In the dbt Cloud IDE, there’s as simple toggle switch labeled `Defer to production`. Simply enabling this toggle will defer your command to the production environment when you run any dbt command in the IDE!

<Lightbox src="/img/blog/2024-01-09-defer-in-development/defer-toggle.png" title="The defer to prod toggle in the IDE" />

The cloud CLI has this setting *on by default* — there’s nothing else you need to do to set this up! If you prefer not to defer, you can pass the `--no-defer` flag to override this behavior. You can also set an environment other than your production environment as the deferred to environment in your `dbt-cloud` settings in your `dbt_project.yml` :

```yaml
dbt-cloud:
project-id: <Your project id>
defer-env-id: <An environment id>
```
When you’re developing with dbt Cloud, you can defer right away, and completely avoid unnecessary model builds in development!
### Other things to to know about defer
**Favoring state**
One of the major gotchas in the defer workflow is that when you’re in defer mode, dbt assumes that all the objects in your development schema are part of your current work stream, and will prioritize those objects over the production objects when possible.
Let’s take a look at that example above again, and pretend that some time before we went to make this edit, we did some work on `model_c`, and we have a local copy of `model_c` hanging out in our development schema:

<Lightbox src="/img/blog/2024-01-09-defer-in-development/prod-and-dev-model-c.png" width="85%" title="Hypothetical starting point, with a development copy of model_c in the development schema at the start of the development cycle." />

When you run `dbt run -s model_f --defer` , dbt will detect the development copy of `model_c` and say “Hey, y’know, I bet Dave is working on that model too, and he probably wants to make sure his changes to `model_c` work together with his changes to `model_f` . Because I am a kind and benevolent data transformation tool, i’ll make sure his `{{ ref('model_c') }]` function compiles to his development changes!” Thanks dbt!

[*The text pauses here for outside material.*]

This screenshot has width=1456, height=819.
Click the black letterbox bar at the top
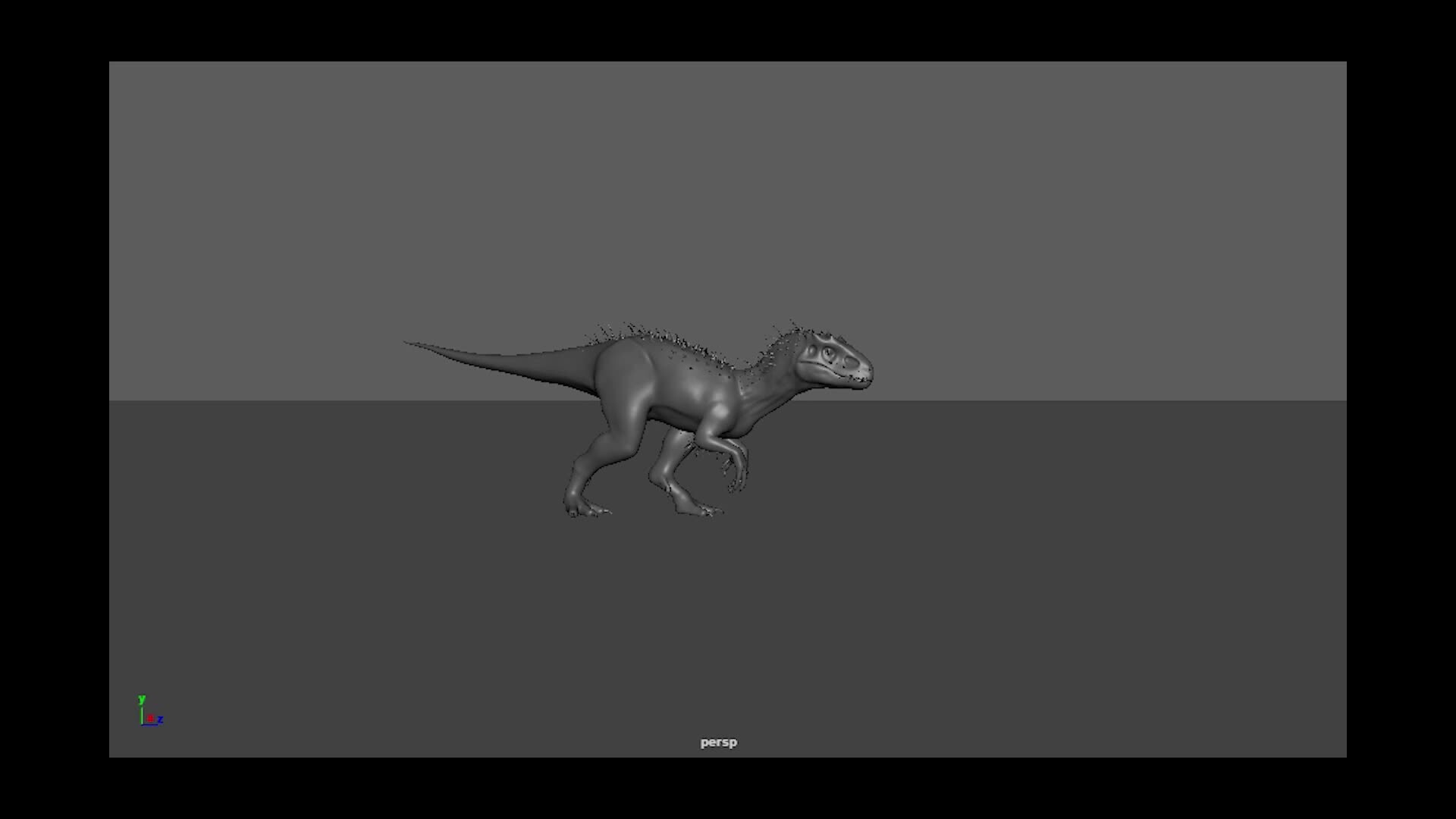click(x=728, y=30)

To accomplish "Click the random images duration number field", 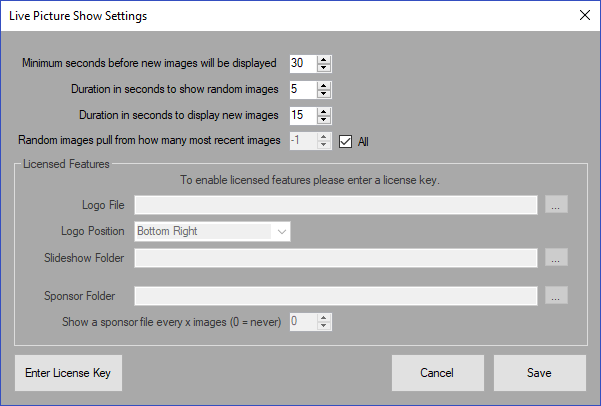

As a result, we’ll effectively see this behavior when we run our command:

<Lightbox src="/img/blog/2024-01-09-defer-in-development/prod-and-dev-mixed.png" width="85%" title="With a development version of model_a in our dev schema, dbt will preferentially use that version instead of deferring" />

Where our code would compile from

```sql
# in models/model_f.sql
with
model_b as (
select * from {{ ref('model_b') }}
),
model_c as (
select * from {{ ref('model_c') }}
),
...
```

to

```sql
# in target/compiled/models/model_f.sql
with
model_b as (
select * from analytics.analytics.model_b
),
model_c as (
select * from analytics.dbt_dconnors.model_b
),
...
```

A mix of prod and dev models may not be what we want! To avoid this, we have a couple options:

1. **Start fresh every time:** The simplest way to avoid this issue is to make sure you are always drop your development schema at the start of a new development session. That way, the only things that show up in your development schema are the things you intentionally selected with your commands!
2. **Favor state:** Passing the `--favor-state` flag to your command tells dbt “Hey benevolent tool, go ahead and use what you find in the production manifest no matter what you find in my development schema” so that both `{{ ref() }}` functions in the example above point to the production schema, even if `model_c` was hanging around in there.

In this example, `model_c` is a relic of a previous development cycle, but I should be clear here that defaulting to using dev relations is *usually the right course of action* &mdash; generally, a dbt PR spans a few models, and you want to coordinate your changes across those models together. This behavior can just get a bit confusing if you’re encountering it for the first time!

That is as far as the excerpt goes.